Question

A coil of cross-sectional area A having n turns is placed in a uniform magnetic field B. When it is rotated with an angular velocity ω, the maximum e.m.f. induced in the coil will be

• A. nBAω
• B. (3/2)nBAω
• C. 3nBAω
• D. (1/2)nBAω

Answer 1

The correct option is A

nBAω

Step 1: Given

Given, a coil with the area of cross-section A and n turn is given which is to be placed in a uniform magnetic field B. later coil is rotated with an angular velocity ω then the maximum e.m.f. ${\epsilon }_0$ induced in the coil is required.

Diagram representing the given condition-

Step 2: Calculate the magnetic flux $\varphi$

The magnetic flux linking to the coil, $$\begin{gathered} \varphi =n\overrightarrow{B}.\overrightarrow{A} \\ \varphi =nBA\cos \theta \end{gathered}$$

now, angular velocity $$\begin{gathered} \omega =\frac{\theta }{t} \\ \theta =\omega t \end{gathered}$$

here, $\theta$ is the angle of rotation of coil with time t.

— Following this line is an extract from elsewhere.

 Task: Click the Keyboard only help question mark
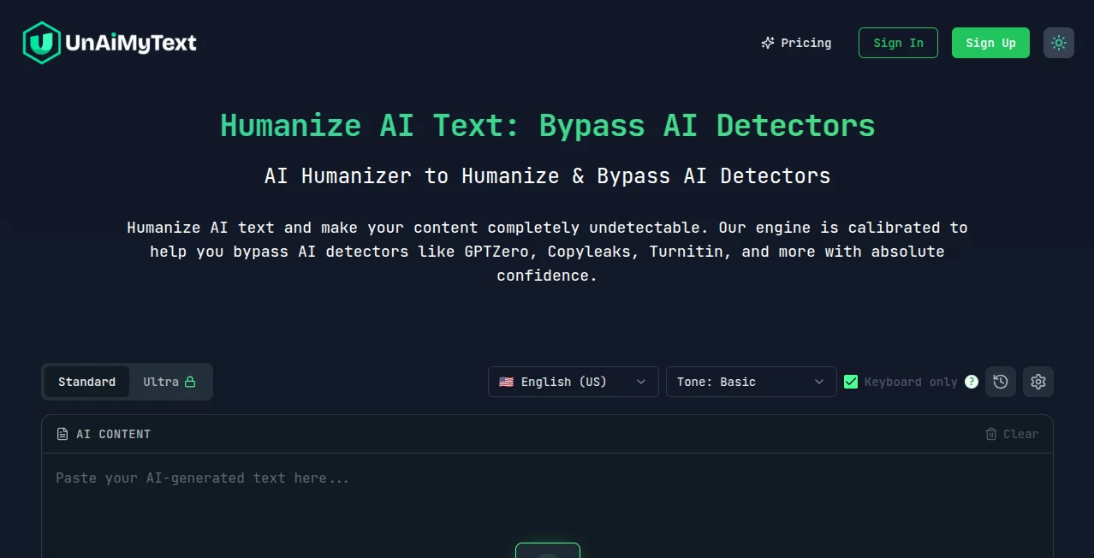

then, $\varphi =nBA\cos \omega t$

Step 3: Calculate the emf $\epsilon$ and Maximum emf ${\epsilon }_0$

therefore, the emf induced in the coil, $$\begin{gathered} \epsilon =-\left(\frac{d\varphi }{dt}\right) \\ \epsilon =-\frac{d\left(nBA\cos \omega t\right)}{dt} \\ \epsilon =-nBA\left(-\sin \omega t\right)\omega \\ \epsilon =nBA\omega \sin \omega t \end{gathered}$$

now, the emf will be maximum at $\sin \omega t=1$

$$\begin{gathered} \sin \omega t=1 \\ \omega t=90° \\ \theta =90° \end{gathered}$$

so, the maximum emf ,

$$\begin{gathered} {\epsilon }_0=nBA\omega .1 \\ {\epsilon }_0=nBA\omega \end{gathered}$$

Thus, the maximum emf ${\epsilon }_0$ induced in the coil is $nBA\omega$.

Hence, option A is correct.